Some concerns raised as more than 2,200 state prisoners released early during pandemic

More than 2,200 state prisoners were released this month under a new law that allows credit for time served in prison during the pandemic.
The goal is to keep COVID-19 from spreading inside of New Jersey’s prison system. But News 12 New Jersey has learned that one of the men released was serving time for sexually assaulting a child.
When the Murphy administration approved the law this past spring, the directive was clear: No one convicted of a violent crime would be allowed out.
But since then, the Legislature passed and the governor signed a bill granting early release to a different group of inmates. Still excluded are those serving time for murder, aggravated sexual assault, or a sexual offense where the conduct is characterized by a pattern of repetitive, compulsive behavior.

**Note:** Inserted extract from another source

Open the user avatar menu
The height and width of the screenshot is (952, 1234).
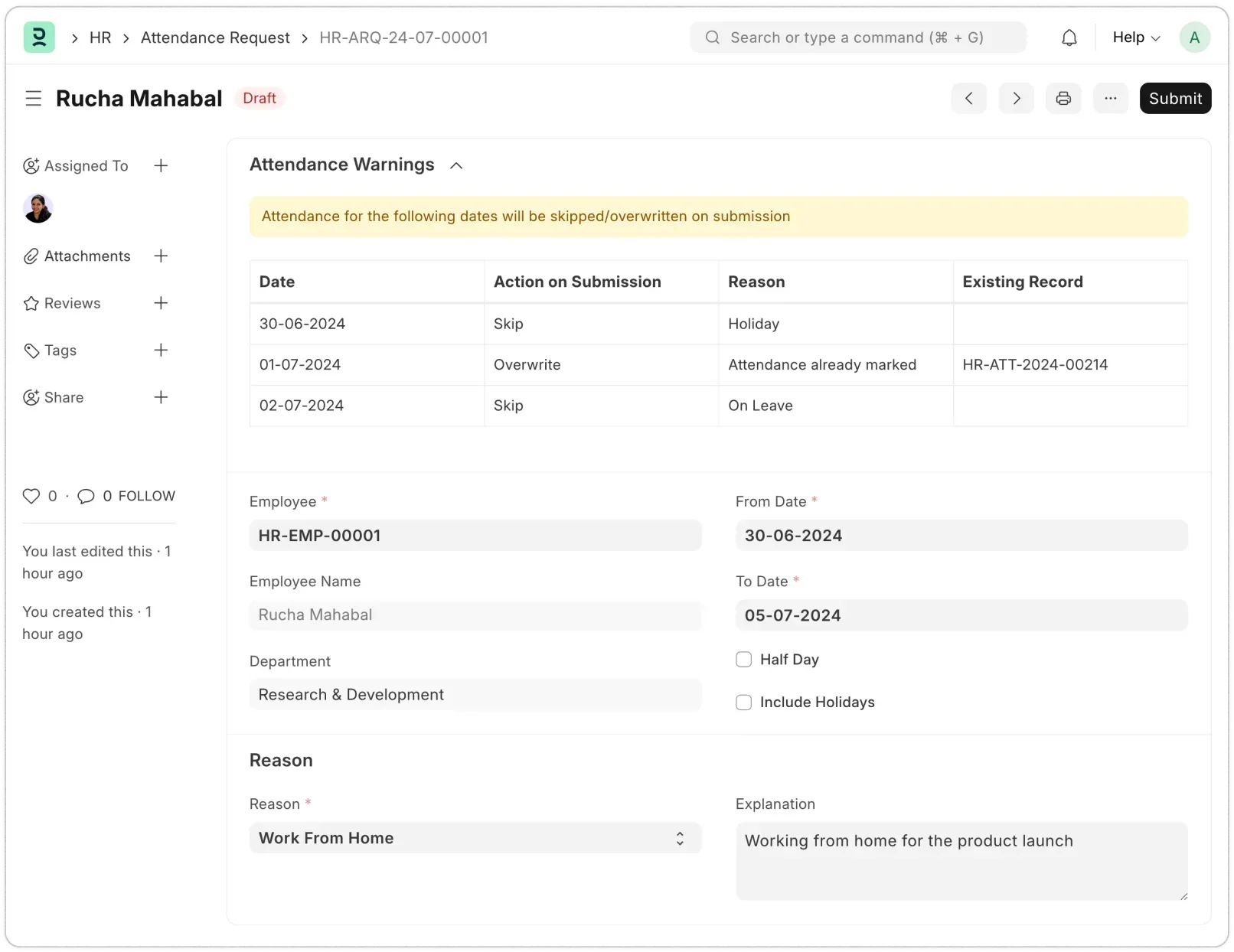[1194, 37]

“It's much too early to tell if that's had an impact just yet but I know other mayors have expressed concerns to me, and they've expressed concerns to the public as well,” says Paterson Mayor Andre Sayegh.
Shootings in Paterson are at a 10-year high. Sayegh says that his administration is monitoring the prisoners released from his city but stopped short of criticizing the program.
“From a personal standpoint, I think they should serve out their time that they were sentenced to,” says PBA 105 President Bill Sullivan. “But from a professional standpoint, they say release 'em, we release 'em.”
Phillip Brand was released from Northern State Prison in Newark on Nov. 4 along with 2,200 other inmates statewide. Brand pleaded guilty to luring or enticing a child, sexual assault of a victim under 13, and endangering the welfare of a child. Brand's family says he was wrongfully accused, and that he was taken back to prison on Nov. 11. The Corrections Department released him again for good on Nov. 17.
A spokesperson for the state Department of Corrections said in a statement, "Mr. Brand's case has a complicated sentencing structure, which was flagged by an internal audit for additional review out of an abundance of caution. The extensive evaluation of his judgment of convictions was given further review, which determined he was in fact eligible for the Public Health Emergency Credit after completing the sentencing for the conviction referenced."
“Our SOC team went out and got the guy and brought him back, and they’re doing all the monitoring. So, they’re doing extra work than they normally do,” Sullivan says. “But as a whole, the department was tasked with completing all these releases in a short time. I think our staff did a great job with what was thrown in front of them.”
The Corrections Department says an internal audit found the Public Health Emergency Credits were properly applied to all those eligible.
The corrections officers’ union says up to 1,000 more inmates could be released in January.